Absolutely. If it wasn't plausible on Earth, it wouldn't be significantly more plausible somewhere else. What I'm getting at is the fact that, usually, evolution doesn't result in more complex life completely replacing simple life. If simple self-replicating RNA was a thing on Earth a few billion years ago, I'd expect some of it to still be around in that original form, or something closely resembling it. Not as a mechanism in a comparatively complex bacterium, but free-replicating in organic ooze. However, we don't see anything like that outside of the lab, despite suitable environments being available.

Ocam's razor cuts both ways here. If life on Earth started from a bacterium, then we wouldn't expect to find a precursor. We would also expect absolutely all life to have a common origin. Abiotic origin would allow for multiple ancestors. Panspermia makes a lot of things a lot simpler.

But this is just what makes me lean weakly towards panspermia.

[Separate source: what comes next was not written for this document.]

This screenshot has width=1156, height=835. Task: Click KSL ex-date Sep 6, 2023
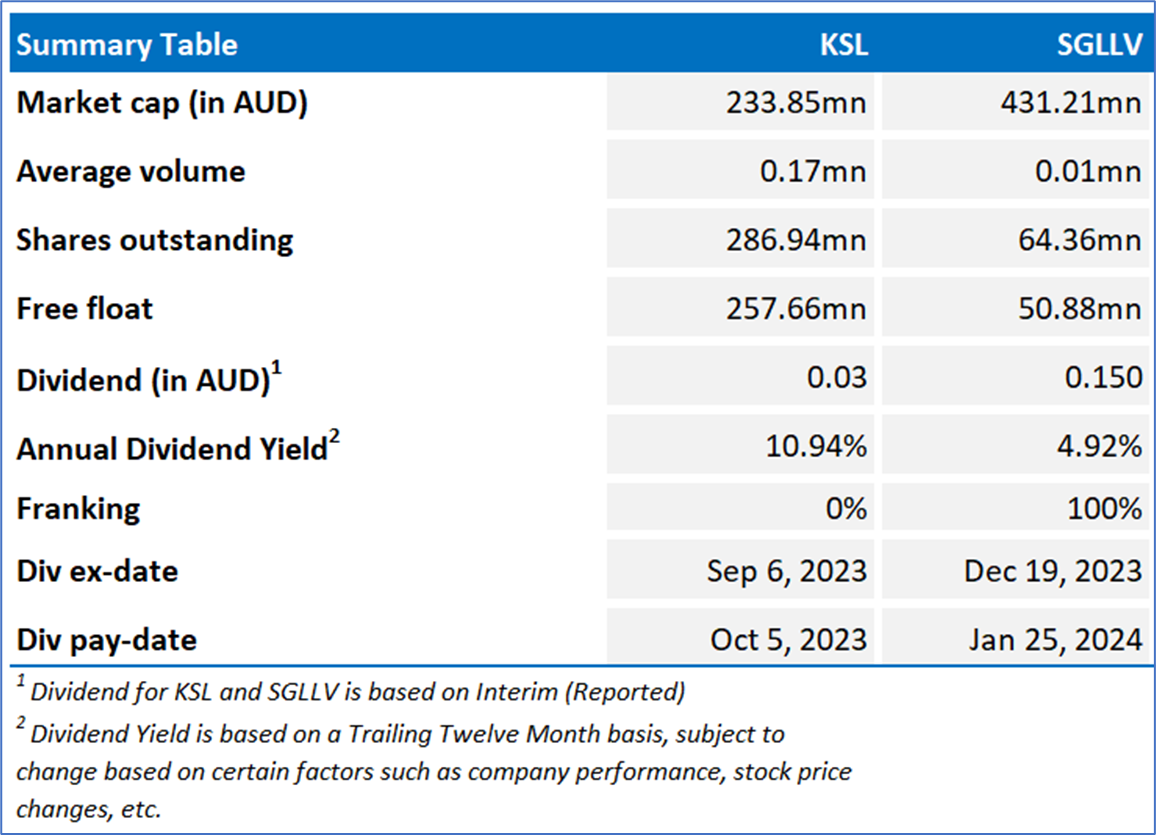786,571
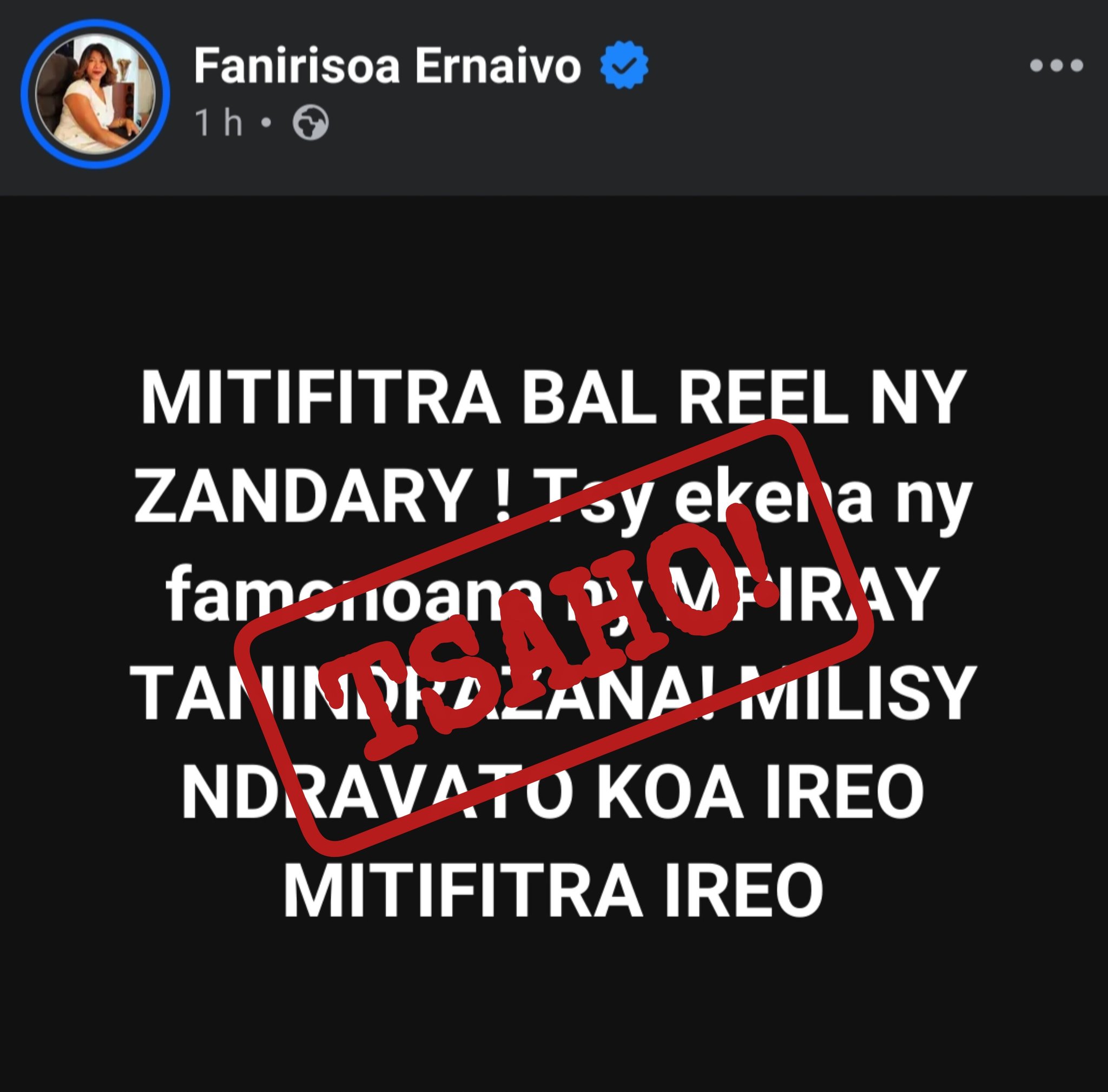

What I'd like to see is a lot more research done on Mars, since it's the only likely origin besides Earth. Even simply knowing more about its formation, and gauging whether it could have been habitable early enough to allow for life to start there, evolve into something complex enough to survive travel, and hitch a ride to Earth in time would be a great start. As you've pointed out, it'd need a considerable head start for necessary adaptations. Of course, jackpot would be finding actual life there, confirming common origin, and making sure that it's not a modern contamination. But that might be too much to hope for.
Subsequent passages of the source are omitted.